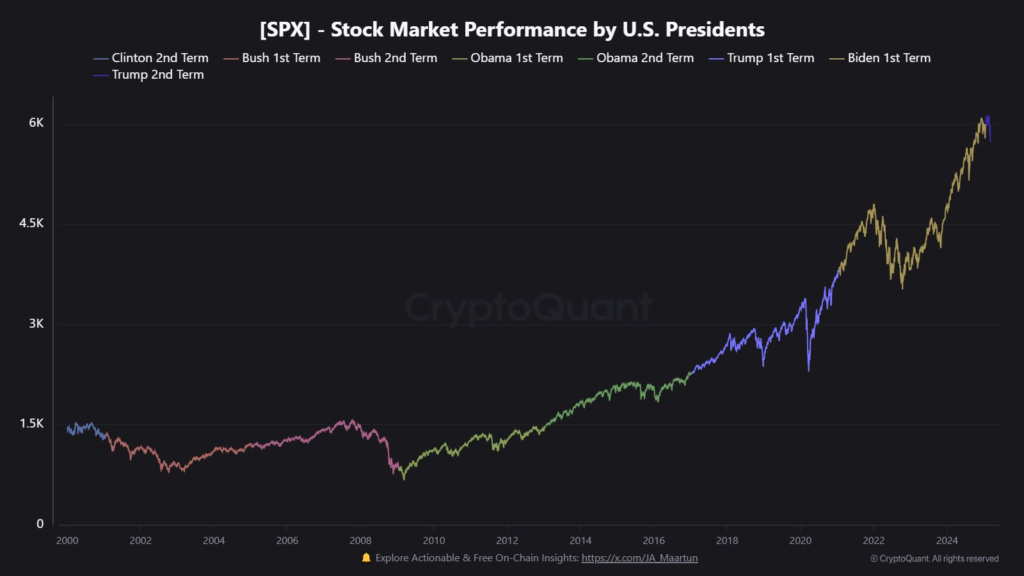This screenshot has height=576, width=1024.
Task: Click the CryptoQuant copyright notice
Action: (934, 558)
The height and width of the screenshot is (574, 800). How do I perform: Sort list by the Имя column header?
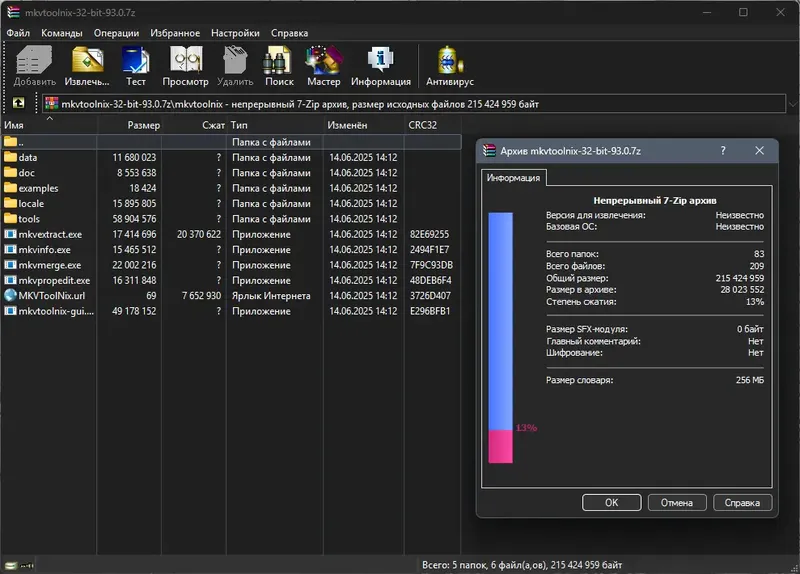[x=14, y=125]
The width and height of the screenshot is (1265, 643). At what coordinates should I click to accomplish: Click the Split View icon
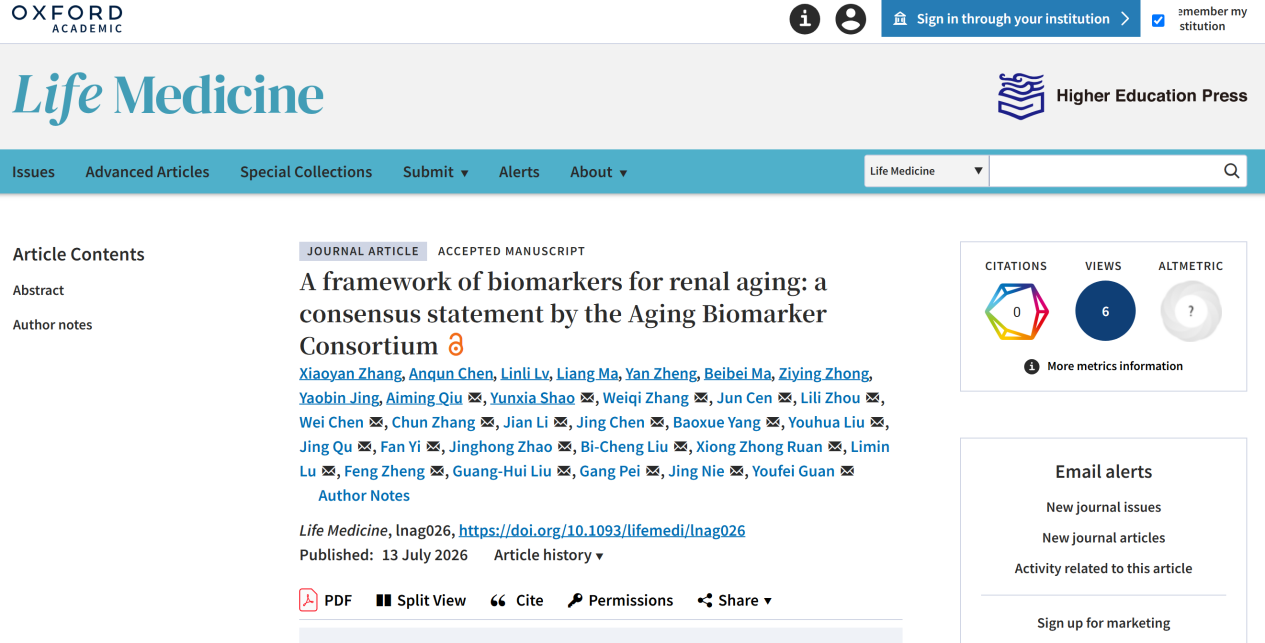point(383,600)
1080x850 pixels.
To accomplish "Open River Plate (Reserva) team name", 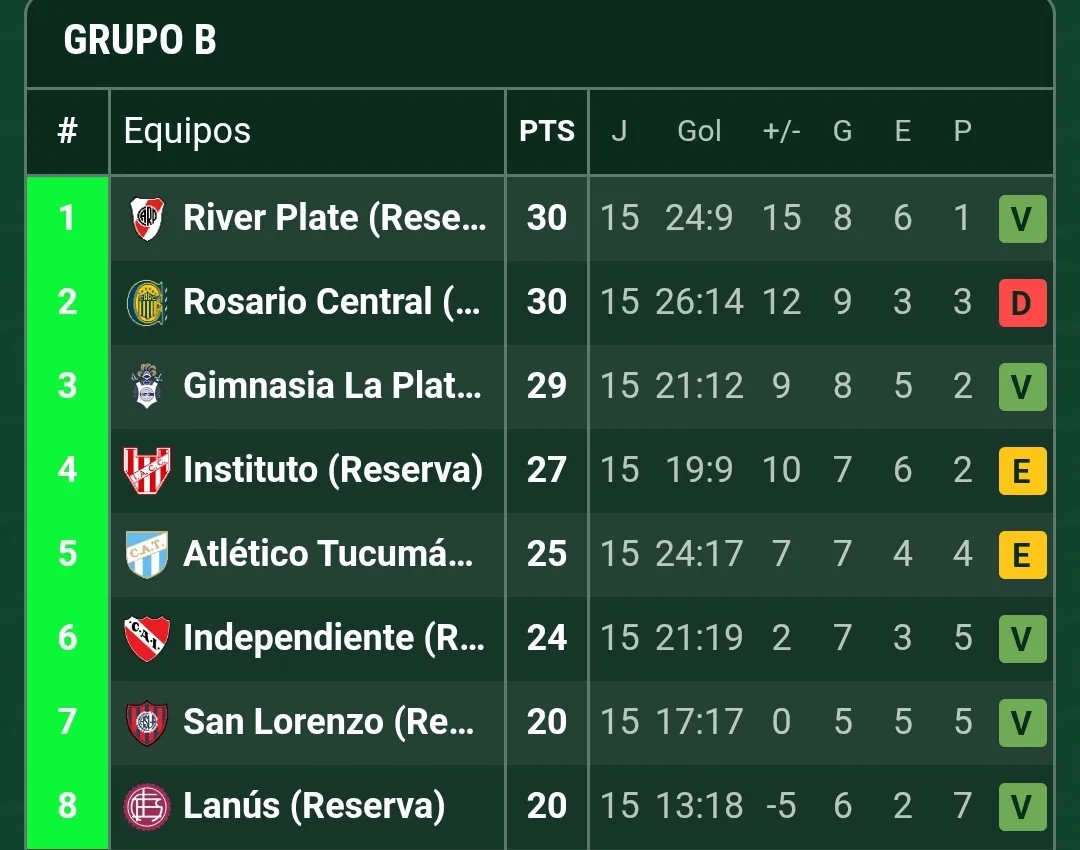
########################################
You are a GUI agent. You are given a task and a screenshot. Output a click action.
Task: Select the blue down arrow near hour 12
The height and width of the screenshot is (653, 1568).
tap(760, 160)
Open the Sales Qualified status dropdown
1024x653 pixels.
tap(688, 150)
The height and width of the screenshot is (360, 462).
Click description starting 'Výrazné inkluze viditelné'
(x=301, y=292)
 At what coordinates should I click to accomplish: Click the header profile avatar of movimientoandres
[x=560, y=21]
########################################
Beginning with the line that contains "1080x850 pixels." and ending with the line that contains "River Plate (Reserva)", reproduce the listing exactly, pictures excluded.

1080x850 pixels.
To accomplish "Open River Plate (Reserva) team name", 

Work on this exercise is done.